Septimia Mon 07-Nov-22 16:16:24

One of my primary pupils got herself locked in the school loo. She was getting anxious, so rather than wait for the caretaker and a screwdriver, I climbed over the partition from the next cubicle and opened the tight bolt from the inside.

Then I got stuck myself in a loo on a Danish campsite. We were virtually the only people on the site and I had my small son with me (he was perhaps 3 at the time). I tried every way I could to open the door and was on the verge of getting DS to squeeze under the door and get his dad from the other side of the site (although I was worried about him managing to do that) when the lady warden came in. She showed me how to manage the lock on the door so, fortunately, it didn't happen again!

MrsKen33 Mon 07-Nov-22 16:02:05

Granmarie You are lucky you got them back…. We never did

hulahoop Mon 07-Nov-22 14:58:35

Same here farmore😅

Farmor15 Mon 07-Nov-22 14:49:34

This thread is making me chucklesmile.

Grannmarie Mon 07-Nov-22 14:20:07

I taught P.1, 4 and 5 years old, for many years. In the days before Classroom Assistants, I kept a basket with clean pants and baby wipes in my big walk in cupboard, to deal with the occasional ' toilet accidents'.

One day , a wee girl Y wet herself, so I got her cleaned and changed, and she went home later with her wet pants in a plastic bag.

Next morning, I walked out into the playground to bring in the line of children. Many parents and grandparents stood waiting to wave the children in to school. I had hardly said " Good Morning ", when Y , waving a paper bag above her head, shouted, "Mrs X, here's your knickers!"

Witzend Mon 07-Nov-22 14:14:41

catladyuk

reminds me of an incident with my nephew many years ago. i think he was about 4 or 5 and wanted to pee urgently so i took him into the ladies public loos. he was insistent on going into the cubicle on his own and after a short while, an impassioned little voice said ' auntie m, my willie's got stuck in the zip and it hurts'!! it caused much amusement in the queue, but embarrassment to me, luckily no lasting damage was done!

Eeek!
Just after last Christmas dd and SiL took Gdcs ice skating at Hampton Court - dh and I were there to mind bags and the 2 year old.

At one point Gds (then 5) needed a wee, loos were quite a way away (NB Hampton Court, too far!). I carried him - he still had skates on - but when still a distance from the loos he said he had to go NOW, and said he’d go behind a little wooden hut we passed en route.
So I waited nearby, only to hear at the top of his voice, ‘Granny, I can’t get my willy out!’ 😂
(he still had his hefty protective gloves on.)

Yammy Mon 07-Nov-22 14:14:33

I had lots of incidents with children and toilets while teaching, we had a 5-year-old who kept disappearing to the loose every 30 mins or so, a nursery nurse went to check and heard funny noises that were not toilet related. When they peeped over the door the child was sitting sucking a dummy and had obviously gone every time they felt they needed comfort.

## Given records
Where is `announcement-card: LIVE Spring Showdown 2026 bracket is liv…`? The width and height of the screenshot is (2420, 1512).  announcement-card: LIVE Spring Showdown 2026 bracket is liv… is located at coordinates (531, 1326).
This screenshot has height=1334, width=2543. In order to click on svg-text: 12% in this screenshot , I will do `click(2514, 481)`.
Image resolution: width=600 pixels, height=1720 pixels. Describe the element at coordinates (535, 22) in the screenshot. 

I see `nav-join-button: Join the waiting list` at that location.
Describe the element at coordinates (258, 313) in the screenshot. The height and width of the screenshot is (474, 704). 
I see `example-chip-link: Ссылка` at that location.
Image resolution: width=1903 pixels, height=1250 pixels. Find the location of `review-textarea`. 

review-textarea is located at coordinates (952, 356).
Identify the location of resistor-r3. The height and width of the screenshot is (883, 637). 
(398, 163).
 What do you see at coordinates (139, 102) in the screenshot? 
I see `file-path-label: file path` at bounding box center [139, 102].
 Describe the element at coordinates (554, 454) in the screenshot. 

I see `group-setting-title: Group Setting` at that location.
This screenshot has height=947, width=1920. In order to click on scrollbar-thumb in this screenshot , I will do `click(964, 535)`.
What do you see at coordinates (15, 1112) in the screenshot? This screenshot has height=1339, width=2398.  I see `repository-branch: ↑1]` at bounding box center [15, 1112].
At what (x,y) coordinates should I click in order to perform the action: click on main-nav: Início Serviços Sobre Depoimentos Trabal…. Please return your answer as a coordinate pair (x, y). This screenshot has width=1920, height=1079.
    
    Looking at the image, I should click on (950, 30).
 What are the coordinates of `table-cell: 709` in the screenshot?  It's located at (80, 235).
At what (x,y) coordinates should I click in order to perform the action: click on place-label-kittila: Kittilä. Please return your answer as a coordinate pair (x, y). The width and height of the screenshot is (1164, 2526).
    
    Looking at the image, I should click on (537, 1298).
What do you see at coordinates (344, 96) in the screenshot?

## Questions to answer
A) In the forum thread about children and toilets, rewrite the part from "Witzend Mon 07-Nov-22" to "damage was done!", changing "nephew" to "grandson".
B) List every username that heads a dated post in the forum thread about children and toilets.

## Solutions to the exercise
A)
Witzend Mon 07-Nov-22 14:14:41

catladyuk

reminds me of an incident with my grandson many years ago. i think he was about 4 or 5 and wanted to pee urgently so i took him into the ladies public loos. he was insistent on going into the cubicle on his own and after a short while, an impassioned little voice said ' auntie m, my willie's got stuck in the zip and it hurts'!! it caused much amusement in the queue, but embarrassment to me, luckily no lasting damage was done!

B)
Septimia
MrsKen33
hulahoop
Farmor15
Grannmarie
Witzend
Yammy